LUCA RONCONI, "MAESTRO" D'ENTUSIASMO
Geniale e rivoluzionario. "Figlio" di una generazione d'attori e registi che di fatto modificarono la tradizionale rappresentazione teatrale, ma con cura e sapienza. Avrebbe compiuto novant'anni oggi - era nato l'8 marzo 1933 - e sicuramente ci avrebbe regalato nuove indimenticabili pièce. L'ultima ("Lehman Trilogy" di Stefano Massini) andò in scena proprio nei giorni della sua scomparsa - sopraggiunta il 21 febbraio 2015.
La conclusione di una storia iniziata nel 1963, nella compagnia di Corrado Pani e Gian Maria Volonté, dieci anni dopo il diploma all'Accademia d'arte drammatica di Roma e il suo esordio come giovane attore al fianco di "maestri" del palcoscenico come Gassman, Squarzina, Costa e De Lullo.
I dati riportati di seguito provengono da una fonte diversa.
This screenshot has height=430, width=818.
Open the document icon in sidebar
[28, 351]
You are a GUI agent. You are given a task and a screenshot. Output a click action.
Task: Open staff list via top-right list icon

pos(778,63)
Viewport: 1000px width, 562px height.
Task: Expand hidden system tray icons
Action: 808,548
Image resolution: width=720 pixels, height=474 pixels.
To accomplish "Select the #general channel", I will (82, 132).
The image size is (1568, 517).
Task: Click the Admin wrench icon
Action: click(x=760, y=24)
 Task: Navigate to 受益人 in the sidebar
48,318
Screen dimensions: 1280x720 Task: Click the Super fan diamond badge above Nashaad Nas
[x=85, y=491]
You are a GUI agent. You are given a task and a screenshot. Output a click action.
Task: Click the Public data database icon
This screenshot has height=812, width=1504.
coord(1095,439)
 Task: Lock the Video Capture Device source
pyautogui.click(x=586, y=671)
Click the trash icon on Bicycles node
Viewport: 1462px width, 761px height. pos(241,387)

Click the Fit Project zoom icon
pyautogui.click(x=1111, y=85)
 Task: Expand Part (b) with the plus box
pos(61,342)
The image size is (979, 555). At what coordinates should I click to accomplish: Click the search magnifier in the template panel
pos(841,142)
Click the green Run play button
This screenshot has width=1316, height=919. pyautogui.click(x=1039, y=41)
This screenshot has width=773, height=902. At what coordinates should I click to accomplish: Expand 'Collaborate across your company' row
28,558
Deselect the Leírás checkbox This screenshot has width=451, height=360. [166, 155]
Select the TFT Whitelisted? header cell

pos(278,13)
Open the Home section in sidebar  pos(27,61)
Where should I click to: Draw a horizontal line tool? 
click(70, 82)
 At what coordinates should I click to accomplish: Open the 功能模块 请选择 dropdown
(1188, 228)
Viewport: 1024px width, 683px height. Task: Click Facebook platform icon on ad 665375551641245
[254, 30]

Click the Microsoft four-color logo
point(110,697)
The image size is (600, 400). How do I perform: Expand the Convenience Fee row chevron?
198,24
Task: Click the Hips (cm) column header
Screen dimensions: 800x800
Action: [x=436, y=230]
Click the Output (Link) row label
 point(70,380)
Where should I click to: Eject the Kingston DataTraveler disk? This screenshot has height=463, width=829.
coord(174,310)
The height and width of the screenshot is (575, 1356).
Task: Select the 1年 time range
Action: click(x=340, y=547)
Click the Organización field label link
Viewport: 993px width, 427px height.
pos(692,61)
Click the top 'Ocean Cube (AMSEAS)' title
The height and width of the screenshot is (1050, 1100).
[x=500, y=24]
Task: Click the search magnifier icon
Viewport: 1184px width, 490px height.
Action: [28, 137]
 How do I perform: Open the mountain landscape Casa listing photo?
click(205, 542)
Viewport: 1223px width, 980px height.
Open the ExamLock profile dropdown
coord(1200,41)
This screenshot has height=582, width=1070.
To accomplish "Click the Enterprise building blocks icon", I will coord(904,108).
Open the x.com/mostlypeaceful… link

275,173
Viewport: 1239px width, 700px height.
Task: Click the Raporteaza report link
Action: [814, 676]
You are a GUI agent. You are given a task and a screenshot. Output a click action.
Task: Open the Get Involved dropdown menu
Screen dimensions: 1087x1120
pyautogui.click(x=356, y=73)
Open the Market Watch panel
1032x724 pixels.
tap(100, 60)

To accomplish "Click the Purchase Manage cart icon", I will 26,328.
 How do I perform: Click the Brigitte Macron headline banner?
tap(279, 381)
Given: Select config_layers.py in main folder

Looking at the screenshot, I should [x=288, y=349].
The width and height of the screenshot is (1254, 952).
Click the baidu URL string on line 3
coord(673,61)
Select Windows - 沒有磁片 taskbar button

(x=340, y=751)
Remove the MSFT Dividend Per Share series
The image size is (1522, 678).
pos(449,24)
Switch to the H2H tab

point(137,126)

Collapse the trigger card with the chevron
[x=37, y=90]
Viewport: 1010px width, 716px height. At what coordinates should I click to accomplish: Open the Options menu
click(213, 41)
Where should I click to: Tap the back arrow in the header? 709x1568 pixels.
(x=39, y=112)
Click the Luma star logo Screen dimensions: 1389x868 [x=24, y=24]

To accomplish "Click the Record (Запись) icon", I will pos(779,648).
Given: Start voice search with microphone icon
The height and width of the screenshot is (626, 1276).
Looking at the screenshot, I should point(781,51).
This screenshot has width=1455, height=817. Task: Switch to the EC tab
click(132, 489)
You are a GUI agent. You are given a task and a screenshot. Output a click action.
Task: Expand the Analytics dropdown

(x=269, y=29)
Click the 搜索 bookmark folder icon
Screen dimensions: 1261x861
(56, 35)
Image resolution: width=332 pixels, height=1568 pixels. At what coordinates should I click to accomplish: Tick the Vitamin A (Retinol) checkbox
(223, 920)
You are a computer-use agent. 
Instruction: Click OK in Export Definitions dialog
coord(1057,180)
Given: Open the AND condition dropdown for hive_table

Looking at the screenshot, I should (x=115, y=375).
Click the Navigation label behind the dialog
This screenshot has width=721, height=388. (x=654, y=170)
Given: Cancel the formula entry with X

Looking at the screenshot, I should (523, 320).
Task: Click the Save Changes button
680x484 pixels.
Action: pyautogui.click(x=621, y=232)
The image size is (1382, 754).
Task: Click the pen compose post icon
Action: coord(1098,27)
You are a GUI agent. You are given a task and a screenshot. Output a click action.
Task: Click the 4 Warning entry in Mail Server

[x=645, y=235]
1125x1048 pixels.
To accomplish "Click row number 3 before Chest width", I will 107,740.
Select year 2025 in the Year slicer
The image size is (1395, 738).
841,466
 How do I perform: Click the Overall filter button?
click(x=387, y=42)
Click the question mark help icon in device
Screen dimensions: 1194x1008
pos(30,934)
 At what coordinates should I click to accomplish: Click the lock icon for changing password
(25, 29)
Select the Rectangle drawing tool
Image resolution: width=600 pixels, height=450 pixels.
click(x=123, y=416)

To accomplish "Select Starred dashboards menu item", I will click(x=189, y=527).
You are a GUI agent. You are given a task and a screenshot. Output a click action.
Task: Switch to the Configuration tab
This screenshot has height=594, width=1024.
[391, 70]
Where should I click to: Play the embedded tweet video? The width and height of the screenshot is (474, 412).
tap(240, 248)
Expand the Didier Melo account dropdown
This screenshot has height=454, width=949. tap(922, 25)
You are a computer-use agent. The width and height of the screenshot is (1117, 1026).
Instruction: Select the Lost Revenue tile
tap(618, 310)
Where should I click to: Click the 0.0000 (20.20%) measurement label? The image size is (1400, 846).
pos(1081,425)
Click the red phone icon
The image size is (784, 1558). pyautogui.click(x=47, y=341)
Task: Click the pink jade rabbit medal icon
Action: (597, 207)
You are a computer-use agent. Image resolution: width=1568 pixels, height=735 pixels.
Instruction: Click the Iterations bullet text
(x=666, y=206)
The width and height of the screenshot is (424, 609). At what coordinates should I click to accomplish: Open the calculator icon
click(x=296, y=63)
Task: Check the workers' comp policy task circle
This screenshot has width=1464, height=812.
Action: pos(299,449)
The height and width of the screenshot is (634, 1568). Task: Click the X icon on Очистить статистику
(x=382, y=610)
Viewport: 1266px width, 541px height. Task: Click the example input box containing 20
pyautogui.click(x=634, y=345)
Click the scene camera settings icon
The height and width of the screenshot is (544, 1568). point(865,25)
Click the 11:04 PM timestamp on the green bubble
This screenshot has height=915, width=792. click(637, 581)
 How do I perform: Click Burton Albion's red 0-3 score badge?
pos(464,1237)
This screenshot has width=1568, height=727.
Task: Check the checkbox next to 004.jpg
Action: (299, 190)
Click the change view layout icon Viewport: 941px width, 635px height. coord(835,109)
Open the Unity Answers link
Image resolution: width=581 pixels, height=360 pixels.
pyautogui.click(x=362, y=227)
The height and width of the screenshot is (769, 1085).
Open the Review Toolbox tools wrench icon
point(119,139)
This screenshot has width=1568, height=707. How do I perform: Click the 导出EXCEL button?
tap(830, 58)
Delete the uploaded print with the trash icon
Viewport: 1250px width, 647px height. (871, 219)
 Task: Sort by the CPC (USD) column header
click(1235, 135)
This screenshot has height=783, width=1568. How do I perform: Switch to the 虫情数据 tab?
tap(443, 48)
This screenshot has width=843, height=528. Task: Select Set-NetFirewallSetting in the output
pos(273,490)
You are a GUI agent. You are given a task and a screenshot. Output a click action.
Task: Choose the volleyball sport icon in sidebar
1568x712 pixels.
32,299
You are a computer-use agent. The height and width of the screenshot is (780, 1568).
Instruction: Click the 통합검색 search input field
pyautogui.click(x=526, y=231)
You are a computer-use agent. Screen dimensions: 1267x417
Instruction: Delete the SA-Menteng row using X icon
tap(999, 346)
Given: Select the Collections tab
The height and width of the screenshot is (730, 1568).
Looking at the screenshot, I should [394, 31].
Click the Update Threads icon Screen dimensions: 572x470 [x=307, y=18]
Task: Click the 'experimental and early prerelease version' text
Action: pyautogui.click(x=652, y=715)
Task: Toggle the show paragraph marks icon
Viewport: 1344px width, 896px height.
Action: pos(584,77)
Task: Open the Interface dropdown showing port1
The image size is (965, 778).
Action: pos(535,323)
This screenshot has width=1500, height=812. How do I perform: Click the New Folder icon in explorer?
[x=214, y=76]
In poco più di cinquant'anni di carriera, dagli stabili di Torino e Roma al "Piccolo" di Milano fino ai più grandi teatri europei, non c'è genere, non c'è autore (nazionale e non) che Luca Ronconi non abbia messo in scena, passando da giovani attrici come Mariangela Melato a "vecchie glorie", ormai imbiancate ma ancora in forma, come Gianrico Tedeschi.
Dal teatro greco di Sofocle e Euripide a Pirandello, da Ariosto a Pasolini, da Shakespeare a Bond, passando per la lirica con Verdi e Puccini, Luca Ronconi si manteneva fedele al testo originale, alla sua genesi letteraria e al contesto in cui esso era stato prodotto, pur tuttavia inserendovi elementi come il movimento, la centralità dello spazio in relazione alla visione del singolo spettatore, puntando molto sul particolare "quid " aggiunto poi dall'interprete di turno. Il risultato? Opere non snaturate dal punto di vista testuale e contestuale ma fortemente di "impatto" dal punto di vista visivo, in grado di lasciare lo spettatore a bocca aperta. Col genio di un "maestro" e l'entusiasmo di un bambino.